Demikianlah beberapa dalil yang dipakai oleh para ulama Syafi’iyah tentang qunut subuh.

Dalil-dalil tempat qunut (sesudah atau sebelum ruku’?)

– Didalam Al-Majmu’ jilid III/506 bahwa: “Tempat qunut itu adalah sesudah mengangkat kepala dari ruku’. Ini adalah ucapan Abubakar as Shiddiq, Umar bin Khattab dan Utsman serta Ali radhiyallahu’anhum“.

– Hadits riwayat Bukhori dan Muslim dari Abu Hurairah: “ Bahwa Nabi saw qunut sesudah ruku “.

– Hadits diriwayatkan juga oleh Bukhori dan Muslim dari Ibnu Sirin, beliau berkata: “Aku berkata kepada Anas : ‘Apakah Rasulallah saw melakukan qunut pada shalat subuh’? Anas menjawab: ’Ya, begitu selesai ruku’ ’“.

– Hadits riwayat Bukhori dan Muslim dari Anas ra: Bahwa Nabi saw melakukan qunut selama satu bulan sesudah ruku’ pada shalat subuh sambil mendoakan kecelakaan atas Bani ‘Ushayyah “.

– Hadits riwayat dari Ashim al-Ahwal dari Anas: “ Bahwa Anas berfatwa tentang qunut sesudah ruku’“.

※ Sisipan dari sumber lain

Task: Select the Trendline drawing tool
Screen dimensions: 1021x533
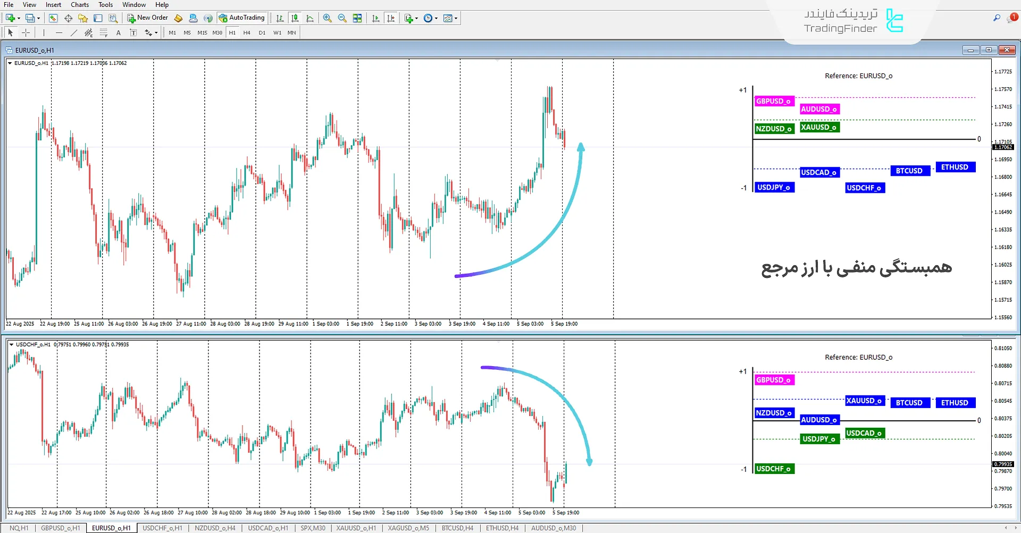Action: (74, 33)
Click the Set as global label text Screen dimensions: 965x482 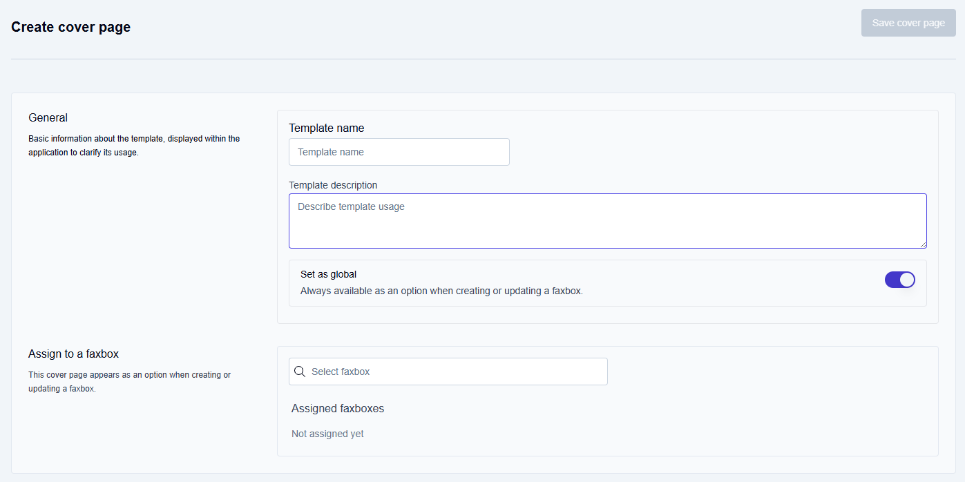tap(328, 274)
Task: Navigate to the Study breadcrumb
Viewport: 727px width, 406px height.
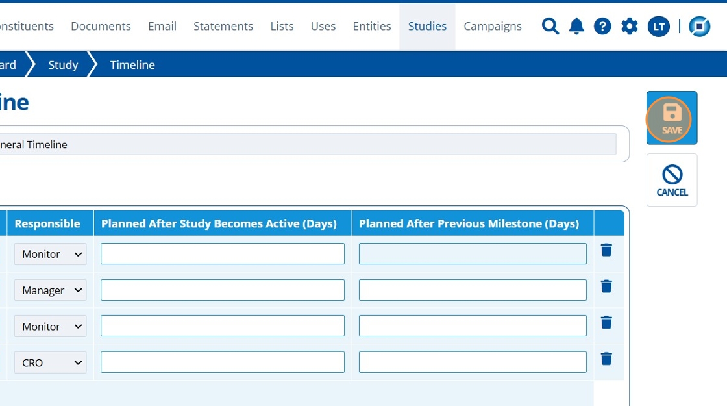Action: 63,65
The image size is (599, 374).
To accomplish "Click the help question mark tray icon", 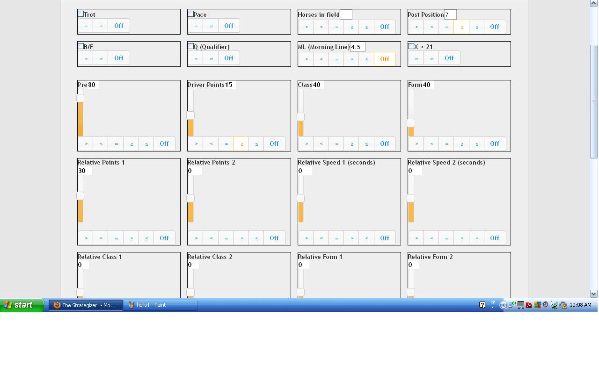I will [482, 305].
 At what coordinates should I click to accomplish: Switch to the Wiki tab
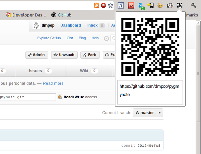tap(84, 71)
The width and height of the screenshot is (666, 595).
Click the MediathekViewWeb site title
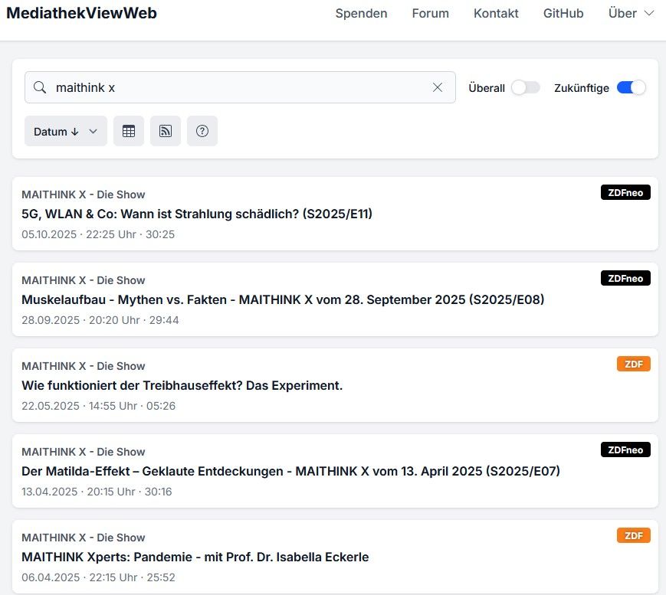(x=81, y=13)

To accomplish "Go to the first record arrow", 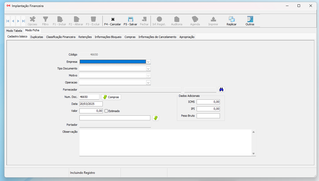I will [8, 21].
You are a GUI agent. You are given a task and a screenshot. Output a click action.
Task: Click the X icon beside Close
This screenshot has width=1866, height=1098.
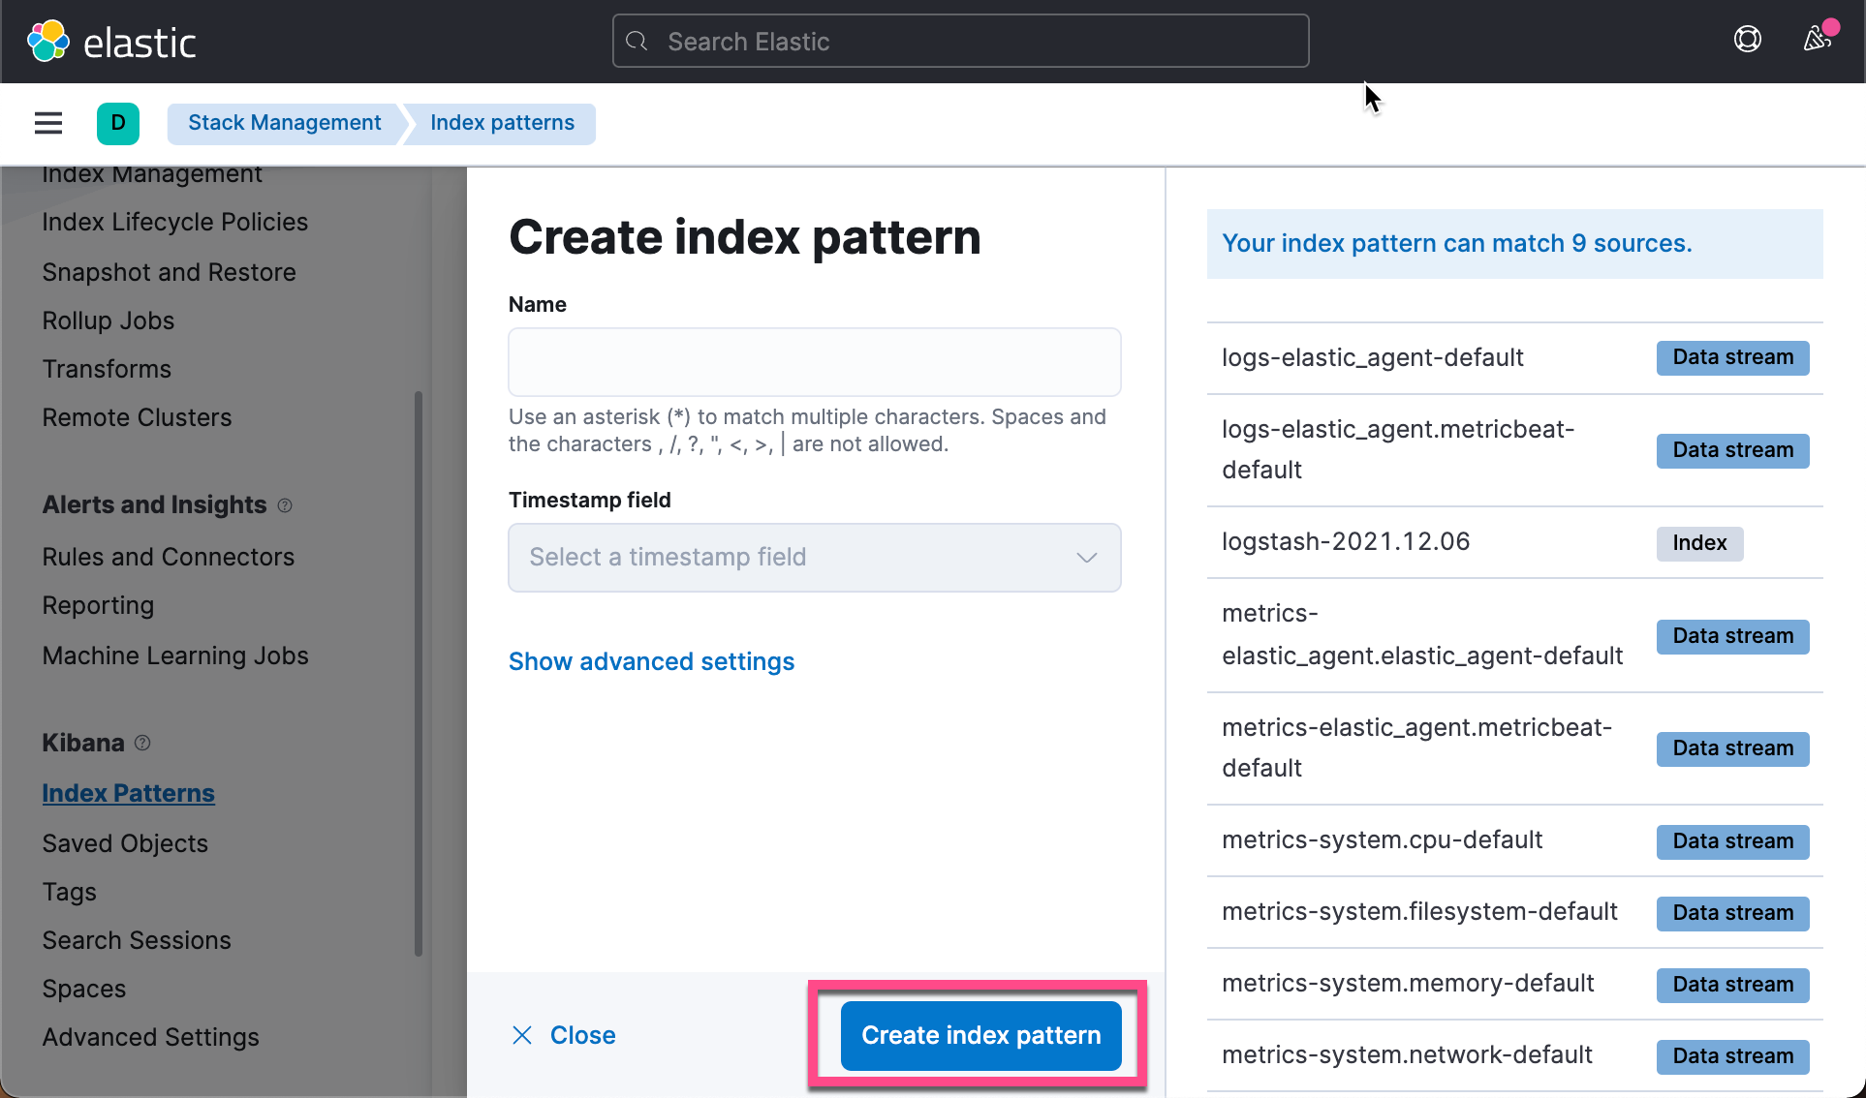point(522,1035)
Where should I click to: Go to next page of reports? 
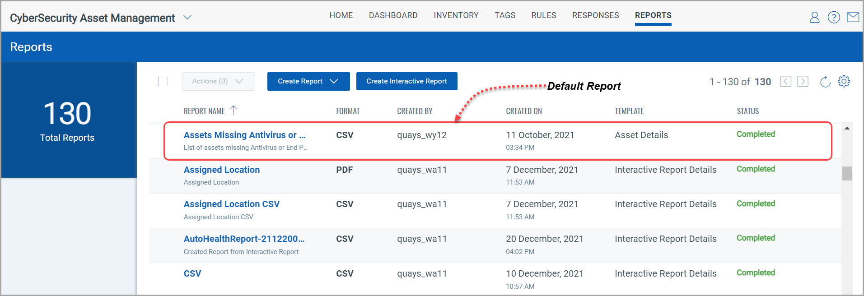(803, 82)
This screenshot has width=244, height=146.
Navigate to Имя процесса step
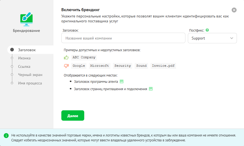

– Hadits dari Abu Hurairah ra yang diriwayatkan Hakim dan disahihkan olehnya: “Rasulallah saw jika beliau mengangkat kepalanya dari ruku’ pada rakaat kedua shalat subuh beliau mengangkat kedua tangannya lalu berdoa: Allahummah dinii fiiman hadait ...hingga akhirnya ‘“.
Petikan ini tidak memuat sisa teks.